I need help finding the Fourier coefficients of:
$f(x) =\begin{cases} \sum_{n=0}^\infty{\frac{e^{inx}}{1+n^2}} & \text{if } x\neq 2k\pi \\0& \text{if } x= 2k\pi \end{cases}$
And my main problem is that I know how to find the coefficients for each case separately, but how do I reach a final answer for the whole function?
On
According to Mathematica $$\sum_{n=0}^\infty{1\over 1+n^2}={1+\pi\,{\rm coth}(\pi)\over2}\doteq 2.07667\ne0\ .$$ Therefore your function $f$ differs from the function $$g(x):=\sum_{n=0}^\infty {e^{inx}\over 1+n^2}$$ only at the points $x=2k\pi$, $\ k\in{\mathbb Z}$. It follows that $f$ has the same Fourier coefficients as $g$, namely $$c_n=\cases{{1\over 1+n^2}\quad&$(n\geq0)$ \cr 0&$(n<0)$\cr}\quad .$$
The fourier coefficients of a function depend only on its class in $L^2([0,2\pi])$ so you can think of $f$ to be the series $\sum_{n\geq 0} \dfrac{e^{inx}}{1+n^2}$ since they differ only on the set (of null Lebesgue measure) $2\pi\mathbb Z$.

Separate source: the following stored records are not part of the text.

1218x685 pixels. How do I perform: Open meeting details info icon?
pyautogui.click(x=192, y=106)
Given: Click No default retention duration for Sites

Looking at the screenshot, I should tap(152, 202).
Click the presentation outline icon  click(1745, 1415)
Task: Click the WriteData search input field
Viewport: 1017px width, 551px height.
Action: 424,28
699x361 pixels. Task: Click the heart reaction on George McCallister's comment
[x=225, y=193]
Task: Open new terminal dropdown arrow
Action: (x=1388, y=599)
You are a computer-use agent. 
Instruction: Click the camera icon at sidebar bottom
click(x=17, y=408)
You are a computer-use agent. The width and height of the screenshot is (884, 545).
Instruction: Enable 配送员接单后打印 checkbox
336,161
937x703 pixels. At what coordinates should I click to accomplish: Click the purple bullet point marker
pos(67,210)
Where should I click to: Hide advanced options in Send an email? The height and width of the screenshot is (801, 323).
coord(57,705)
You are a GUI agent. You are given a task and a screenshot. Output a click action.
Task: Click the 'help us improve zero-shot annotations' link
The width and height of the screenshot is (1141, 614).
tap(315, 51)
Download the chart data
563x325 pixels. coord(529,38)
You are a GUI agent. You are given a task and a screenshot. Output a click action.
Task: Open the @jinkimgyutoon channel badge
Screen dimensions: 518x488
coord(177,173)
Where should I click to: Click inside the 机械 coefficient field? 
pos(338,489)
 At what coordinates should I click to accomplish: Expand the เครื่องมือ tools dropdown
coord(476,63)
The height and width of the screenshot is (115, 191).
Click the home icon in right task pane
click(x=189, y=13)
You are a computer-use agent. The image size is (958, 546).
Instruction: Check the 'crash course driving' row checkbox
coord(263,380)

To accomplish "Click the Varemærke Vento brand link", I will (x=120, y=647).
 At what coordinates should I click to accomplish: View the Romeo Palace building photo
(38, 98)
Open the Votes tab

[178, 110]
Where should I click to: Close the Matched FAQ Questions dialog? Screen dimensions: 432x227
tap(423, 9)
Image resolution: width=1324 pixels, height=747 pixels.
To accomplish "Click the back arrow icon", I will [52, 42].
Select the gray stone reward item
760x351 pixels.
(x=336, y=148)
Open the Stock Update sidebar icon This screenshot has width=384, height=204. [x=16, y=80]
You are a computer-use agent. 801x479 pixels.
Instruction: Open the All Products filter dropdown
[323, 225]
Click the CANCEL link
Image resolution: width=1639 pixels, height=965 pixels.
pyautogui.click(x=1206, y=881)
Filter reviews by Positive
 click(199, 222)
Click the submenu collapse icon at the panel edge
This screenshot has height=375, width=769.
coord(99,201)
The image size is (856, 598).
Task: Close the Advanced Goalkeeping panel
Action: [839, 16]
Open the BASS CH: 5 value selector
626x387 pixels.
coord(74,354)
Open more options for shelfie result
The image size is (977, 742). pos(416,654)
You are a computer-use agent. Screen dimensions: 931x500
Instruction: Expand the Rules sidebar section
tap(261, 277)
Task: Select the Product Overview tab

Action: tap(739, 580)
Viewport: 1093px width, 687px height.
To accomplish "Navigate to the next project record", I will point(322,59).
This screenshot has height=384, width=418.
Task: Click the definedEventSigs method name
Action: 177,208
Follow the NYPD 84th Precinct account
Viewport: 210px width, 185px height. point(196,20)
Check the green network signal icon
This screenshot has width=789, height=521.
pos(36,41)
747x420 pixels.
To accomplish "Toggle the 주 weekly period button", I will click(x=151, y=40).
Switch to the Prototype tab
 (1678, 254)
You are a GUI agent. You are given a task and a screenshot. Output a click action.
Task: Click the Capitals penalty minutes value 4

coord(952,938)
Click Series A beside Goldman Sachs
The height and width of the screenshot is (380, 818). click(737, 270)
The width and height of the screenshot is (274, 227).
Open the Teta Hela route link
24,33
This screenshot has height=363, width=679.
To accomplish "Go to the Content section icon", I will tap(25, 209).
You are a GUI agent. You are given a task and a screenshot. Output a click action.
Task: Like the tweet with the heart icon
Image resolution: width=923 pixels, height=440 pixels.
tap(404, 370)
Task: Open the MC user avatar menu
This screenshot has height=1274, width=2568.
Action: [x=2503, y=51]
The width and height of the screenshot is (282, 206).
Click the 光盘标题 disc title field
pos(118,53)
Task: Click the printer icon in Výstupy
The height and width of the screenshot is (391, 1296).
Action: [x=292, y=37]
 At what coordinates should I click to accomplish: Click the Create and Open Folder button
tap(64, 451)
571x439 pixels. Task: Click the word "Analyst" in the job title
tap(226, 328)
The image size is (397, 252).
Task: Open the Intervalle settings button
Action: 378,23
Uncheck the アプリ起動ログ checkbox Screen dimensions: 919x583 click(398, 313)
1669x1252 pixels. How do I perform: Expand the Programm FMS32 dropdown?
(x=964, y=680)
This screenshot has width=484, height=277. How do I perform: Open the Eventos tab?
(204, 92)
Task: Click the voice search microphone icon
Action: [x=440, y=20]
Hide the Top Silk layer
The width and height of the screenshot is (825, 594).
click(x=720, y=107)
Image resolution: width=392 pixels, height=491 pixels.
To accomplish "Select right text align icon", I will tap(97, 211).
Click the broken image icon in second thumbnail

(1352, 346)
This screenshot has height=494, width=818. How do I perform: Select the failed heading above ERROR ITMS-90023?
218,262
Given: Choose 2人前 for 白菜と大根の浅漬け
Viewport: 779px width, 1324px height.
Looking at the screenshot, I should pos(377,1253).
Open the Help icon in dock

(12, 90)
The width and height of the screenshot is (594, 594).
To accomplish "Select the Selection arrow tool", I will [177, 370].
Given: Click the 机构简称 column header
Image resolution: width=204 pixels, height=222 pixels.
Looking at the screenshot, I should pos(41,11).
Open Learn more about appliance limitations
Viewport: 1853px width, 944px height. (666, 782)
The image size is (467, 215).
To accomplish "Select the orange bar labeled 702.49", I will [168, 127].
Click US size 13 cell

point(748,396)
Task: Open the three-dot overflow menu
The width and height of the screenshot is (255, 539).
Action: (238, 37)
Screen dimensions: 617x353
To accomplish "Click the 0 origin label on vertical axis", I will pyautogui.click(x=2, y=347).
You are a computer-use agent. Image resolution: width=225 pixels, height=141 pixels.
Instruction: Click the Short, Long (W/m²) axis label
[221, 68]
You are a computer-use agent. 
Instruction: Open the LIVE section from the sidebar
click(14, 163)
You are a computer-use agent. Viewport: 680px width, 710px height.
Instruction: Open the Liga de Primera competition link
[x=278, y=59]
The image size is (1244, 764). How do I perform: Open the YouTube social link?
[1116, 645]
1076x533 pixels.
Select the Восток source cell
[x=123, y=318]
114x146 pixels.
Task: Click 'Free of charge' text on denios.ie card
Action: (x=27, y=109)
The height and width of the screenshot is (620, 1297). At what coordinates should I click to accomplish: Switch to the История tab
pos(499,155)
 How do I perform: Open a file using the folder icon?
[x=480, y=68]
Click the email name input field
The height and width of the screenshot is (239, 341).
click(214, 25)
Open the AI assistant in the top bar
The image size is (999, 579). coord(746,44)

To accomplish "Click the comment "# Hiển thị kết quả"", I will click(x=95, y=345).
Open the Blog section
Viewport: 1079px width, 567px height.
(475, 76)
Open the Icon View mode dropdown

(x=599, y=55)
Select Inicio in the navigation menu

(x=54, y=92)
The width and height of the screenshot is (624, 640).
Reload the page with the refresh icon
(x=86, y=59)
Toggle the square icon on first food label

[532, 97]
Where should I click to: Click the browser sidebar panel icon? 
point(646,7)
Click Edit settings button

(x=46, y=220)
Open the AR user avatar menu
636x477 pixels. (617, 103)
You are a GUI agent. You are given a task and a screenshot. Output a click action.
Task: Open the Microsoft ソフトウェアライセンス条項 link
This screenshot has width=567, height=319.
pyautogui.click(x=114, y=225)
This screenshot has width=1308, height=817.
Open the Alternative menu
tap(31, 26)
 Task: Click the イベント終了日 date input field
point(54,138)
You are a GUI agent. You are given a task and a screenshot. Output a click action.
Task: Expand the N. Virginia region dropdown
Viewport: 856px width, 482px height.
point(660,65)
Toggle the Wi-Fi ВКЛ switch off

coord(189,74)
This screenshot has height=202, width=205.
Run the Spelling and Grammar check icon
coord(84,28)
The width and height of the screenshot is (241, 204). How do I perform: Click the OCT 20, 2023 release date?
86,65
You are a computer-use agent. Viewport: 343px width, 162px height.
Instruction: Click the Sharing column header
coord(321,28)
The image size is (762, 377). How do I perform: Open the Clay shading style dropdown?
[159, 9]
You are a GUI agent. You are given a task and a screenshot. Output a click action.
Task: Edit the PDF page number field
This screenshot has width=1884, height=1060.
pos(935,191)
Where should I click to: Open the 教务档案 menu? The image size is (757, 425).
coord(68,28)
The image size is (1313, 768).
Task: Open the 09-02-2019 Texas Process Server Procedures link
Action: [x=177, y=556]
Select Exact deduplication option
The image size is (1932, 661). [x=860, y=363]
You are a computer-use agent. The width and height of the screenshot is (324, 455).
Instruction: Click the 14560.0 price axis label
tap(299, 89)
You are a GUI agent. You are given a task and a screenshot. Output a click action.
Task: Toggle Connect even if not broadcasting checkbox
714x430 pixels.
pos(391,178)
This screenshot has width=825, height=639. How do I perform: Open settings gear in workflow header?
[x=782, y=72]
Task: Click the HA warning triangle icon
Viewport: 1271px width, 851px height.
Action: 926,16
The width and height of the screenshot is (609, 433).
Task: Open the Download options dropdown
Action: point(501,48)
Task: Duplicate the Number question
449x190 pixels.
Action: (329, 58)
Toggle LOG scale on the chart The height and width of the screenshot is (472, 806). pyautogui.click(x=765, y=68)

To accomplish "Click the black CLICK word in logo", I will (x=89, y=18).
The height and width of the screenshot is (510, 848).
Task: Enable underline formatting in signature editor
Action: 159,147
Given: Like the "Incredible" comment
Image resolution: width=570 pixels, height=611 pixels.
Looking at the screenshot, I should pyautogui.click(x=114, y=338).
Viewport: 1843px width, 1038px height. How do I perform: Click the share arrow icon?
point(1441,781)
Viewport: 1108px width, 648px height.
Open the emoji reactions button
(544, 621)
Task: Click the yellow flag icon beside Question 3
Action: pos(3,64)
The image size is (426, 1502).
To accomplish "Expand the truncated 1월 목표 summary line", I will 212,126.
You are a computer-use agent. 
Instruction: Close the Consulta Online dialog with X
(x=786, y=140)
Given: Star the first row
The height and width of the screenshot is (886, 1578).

If you don't really know much about Lebesgue theory, you want to compute the fourier coefficients in terms of the integrals : $c_n(f)=\frac{1}{2\pi}\int_{0}^{2\pi} f(t)e^{-inx}dx$. However you should know that the integral of a function doen't change if you modify its values in a finite number of points.
So the two integrals, with $f$ or with the series, are exactly the same : $c_n(f)=c_n(x\mapsto \sum_{n\geq 0} \frac{e^{inx}}{1+n^2})$.